Scenario 3: An application needs only one cl_program, runs in a
constrained environment, and may need "instant on" behaviour:
The "preloaded binary only" compiler mode is desiged to be used
by embedded applications. Such applications typically have
the following constraints:
- The application is simple enough that only one cl_program
is required.
- The target system has tight memory and time constraints.
It may be infeasible or undesirable to process a full device
binary through the standard OpenCL runtime APIs. For example,
the device binary might be too large to map into host memory,
or the application cannot tolerate the delay to load the
device binary from external storage.
- The application has no requirement to recover the device
binary via the CL_PROGRAM_BINARIES query to clGetProgramInfo.

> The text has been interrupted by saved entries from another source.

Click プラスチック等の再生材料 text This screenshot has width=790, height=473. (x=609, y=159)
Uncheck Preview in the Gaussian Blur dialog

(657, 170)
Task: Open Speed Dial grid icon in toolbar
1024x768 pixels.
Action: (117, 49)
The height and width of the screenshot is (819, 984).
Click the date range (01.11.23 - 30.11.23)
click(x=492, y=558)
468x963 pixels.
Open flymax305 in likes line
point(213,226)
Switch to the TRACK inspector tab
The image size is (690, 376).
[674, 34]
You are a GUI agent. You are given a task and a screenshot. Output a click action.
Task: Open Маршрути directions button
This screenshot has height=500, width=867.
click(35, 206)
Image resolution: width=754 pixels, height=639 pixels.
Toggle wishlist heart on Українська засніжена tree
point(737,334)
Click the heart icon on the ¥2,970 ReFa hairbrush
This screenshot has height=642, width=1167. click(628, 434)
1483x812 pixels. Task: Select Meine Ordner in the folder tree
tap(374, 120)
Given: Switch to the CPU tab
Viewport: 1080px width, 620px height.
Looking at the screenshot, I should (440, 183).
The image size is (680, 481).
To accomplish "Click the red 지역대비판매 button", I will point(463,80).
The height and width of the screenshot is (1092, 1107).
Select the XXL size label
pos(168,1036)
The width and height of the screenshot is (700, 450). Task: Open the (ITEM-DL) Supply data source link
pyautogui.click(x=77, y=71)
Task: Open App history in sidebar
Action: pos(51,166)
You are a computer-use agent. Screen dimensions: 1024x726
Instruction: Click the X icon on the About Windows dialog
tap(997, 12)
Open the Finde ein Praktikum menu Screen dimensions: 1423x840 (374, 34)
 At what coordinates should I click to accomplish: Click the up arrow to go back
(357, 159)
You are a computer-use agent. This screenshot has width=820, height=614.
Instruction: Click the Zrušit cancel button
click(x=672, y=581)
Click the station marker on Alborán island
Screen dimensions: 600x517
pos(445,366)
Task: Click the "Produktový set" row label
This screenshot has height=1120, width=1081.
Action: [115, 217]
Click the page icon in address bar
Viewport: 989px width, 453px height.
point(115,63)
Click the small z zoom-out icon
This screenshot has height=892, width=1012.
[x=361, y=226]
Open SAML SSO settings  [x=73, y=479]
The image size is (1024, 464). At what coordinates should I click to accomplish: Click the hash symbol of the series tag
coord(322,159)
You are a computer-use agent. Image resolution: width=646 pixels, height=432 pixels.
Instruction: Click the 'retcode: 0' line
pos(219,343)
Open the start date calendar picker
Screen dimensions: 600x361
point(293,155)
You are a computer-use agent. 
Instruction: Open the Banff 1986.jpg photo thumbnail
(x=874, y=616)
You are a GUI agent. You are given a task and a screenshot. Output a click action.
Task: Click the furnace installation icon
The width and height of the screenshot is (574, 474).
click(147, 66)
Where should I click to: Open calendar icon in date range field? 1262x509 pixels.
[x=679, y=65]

Even moreso, it may be undesirable for intellectual property
reasons or otherwise to allow the host program to recover
the device binary.
- It is desirable to develop the application in the normal way,
but to minimize host program code changes before deployment.
That is, application development uses the standard
clCreateProgramWithSource, or clCreateProgramWithBinary APIs.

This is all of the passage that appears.